# EHR selection



## LizM01 (Mar 28, 2011)

The office that I work in, is in the process of finalizing the selection of an EHR company.  They have narrowed it down to to "Athena" and "AllScripts".  As a Billing/Coding Specialist, should I be concerned that my job is in jeopardy?  Can any one using any of there companies give me any  insight?

Thanks


----------



## martinni1974 (Apr 1, 2011)

I would not fear your job is in jeapordy.  

The sad fact is that a large majority of practices are implementing or have implemented an EMR because they want the ARRA funds.  Automated coding has a long way to go before it will replace a human who has experience with all of the "grey" areas of coding.  Computers can only decipher the black & white type coding concepts.  For example EMR software cannot always decipher established E&M services because only two of three key components are required.  The human rationale required to analyze which two are appropriate is still not accurately identified by a computer.  

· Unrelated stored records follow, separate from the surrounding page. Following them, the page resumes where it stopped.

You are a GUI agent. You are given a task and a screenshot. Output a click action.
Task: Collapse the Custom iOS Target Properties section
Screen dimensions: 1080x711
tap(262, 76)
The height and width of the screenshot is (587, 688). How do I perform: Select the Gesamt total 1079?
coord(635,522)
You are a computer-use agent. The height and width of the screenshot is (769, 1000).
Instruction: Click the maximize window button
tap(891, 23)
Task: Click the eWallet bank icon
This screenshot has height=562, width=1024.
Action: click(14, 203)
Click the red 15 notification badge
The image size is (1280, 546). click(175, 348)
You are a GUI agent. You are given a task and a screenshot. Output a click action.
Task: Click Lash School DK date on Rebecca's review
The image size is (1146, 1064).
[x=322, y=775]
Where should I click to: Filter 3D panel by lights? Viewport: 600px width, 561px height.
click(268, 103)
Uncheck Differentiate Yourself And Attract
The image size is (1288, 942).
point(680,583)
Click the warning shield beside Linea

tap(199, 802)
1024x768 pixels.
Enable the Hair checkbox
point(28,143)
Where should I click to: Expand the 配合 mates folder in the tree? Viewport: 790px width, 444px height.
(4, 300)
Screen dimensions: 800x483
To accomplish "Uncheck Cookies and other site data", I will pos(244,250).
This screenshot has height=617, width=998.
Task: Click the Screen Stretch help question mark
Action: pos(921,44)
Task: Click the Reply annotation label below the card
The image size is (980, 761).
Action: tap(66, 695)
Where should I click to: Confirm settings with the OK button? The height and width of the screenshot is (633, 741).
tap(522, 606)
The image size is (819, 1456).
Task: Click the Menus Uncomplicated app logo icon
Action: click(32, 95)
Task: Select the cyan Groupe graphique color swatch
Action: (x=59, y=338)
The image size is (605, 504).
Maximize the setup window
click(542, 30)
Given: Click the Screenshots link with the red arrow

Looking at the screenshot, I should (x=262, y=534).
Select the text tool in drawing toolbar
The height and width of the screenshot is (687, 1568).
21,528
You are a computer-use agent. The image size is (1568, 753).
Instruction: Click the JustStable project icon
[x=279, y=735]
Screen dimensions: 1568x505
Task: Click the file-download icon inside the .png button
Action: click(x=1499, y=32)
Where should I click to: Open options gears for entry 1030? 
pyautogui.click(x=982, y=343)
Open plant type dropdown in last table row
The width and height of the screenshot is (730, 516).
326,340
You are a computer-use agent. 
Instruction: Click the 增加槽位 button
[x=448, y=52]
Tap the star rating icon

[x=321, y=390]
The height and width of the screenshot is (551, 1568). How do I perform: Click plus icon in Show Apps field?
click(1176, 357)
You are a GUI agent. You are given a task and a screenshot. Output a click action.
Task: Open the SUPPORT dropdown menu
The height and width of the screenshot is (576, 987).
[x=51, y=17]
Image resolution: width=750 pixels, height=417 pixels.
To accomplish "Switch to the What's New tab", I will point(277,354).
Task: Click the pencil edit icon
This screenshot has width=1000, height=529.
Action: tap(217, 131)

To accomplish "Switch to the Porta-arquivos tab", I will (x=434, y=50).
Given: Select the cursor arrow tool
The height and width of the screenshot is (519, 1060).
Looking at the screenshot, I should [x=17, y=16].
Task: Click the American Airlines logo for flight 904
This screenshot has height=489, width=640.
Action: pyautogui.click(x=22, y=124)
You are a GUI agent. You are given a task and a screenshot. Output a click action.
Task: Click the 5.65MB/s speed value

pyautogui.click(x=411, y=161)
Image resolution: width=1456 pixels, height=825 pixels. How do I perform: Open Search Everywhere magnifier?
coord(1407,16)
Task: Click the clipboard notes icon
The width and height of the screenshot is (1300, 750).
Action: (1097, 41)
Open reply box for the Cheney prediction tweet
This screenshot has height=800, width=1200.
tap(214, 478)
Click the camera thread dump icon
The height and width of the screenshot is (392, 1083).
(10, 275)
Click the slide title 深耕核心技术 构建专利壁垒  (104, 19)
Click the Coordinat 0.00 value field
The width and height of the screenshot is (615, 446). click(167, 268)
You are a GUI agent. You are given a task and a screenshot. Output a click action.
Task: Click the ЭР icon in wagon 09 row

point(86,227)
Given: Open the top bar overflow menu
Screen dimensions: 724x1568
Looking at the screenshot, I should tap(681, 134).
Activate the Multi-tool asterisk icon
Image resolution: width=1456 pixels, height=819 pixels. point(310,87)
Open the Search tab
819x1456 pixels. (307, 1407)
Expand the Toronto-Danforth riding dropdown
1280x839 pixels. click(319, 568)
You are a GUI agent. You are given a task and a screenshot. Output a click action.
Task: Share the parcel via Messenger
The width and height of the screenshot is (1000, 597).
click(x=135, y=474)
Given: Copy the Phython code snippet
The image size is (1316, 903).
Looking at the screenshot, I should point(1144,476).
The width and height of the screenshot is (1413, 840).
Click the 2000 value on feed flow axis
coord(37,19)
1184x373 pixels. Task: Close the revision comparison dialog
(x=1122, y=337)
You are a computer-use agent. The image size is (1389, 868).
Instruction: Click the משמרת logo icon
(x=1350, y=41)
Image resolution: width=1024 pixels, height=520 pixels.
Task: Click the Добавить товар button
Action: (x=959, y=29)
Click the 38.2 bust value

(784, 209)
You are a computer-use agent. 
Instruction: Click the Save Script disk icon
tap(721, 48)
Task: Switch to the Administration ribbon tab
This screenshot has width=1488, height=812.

Sadly audits of EMR documentation are statisticaly poor as many providers don't have a clear understanding of how to properly utilize the tools they have been given.  The vendors selling these systems have no clue how to educate providers and staff of how to document in the EMR environment.  

So, human experience is still very much needed.


----------



## gbrown (Mar 10, 2012)

Hope you chose Allscripts.  I have been working on this system for almost 5 years and I love it.


----------



## deborahtuck2010 (Mar 12, 2012)

*Avoid Athena*

I have not used Allscripts but have worked with Athena.  I did not like Athena and I especially did not like the follow up on claims that they provided.  Persons outsourced from India did not have a good working knowledge of billing practices in the US.  I would venture to guess that your job is secure.  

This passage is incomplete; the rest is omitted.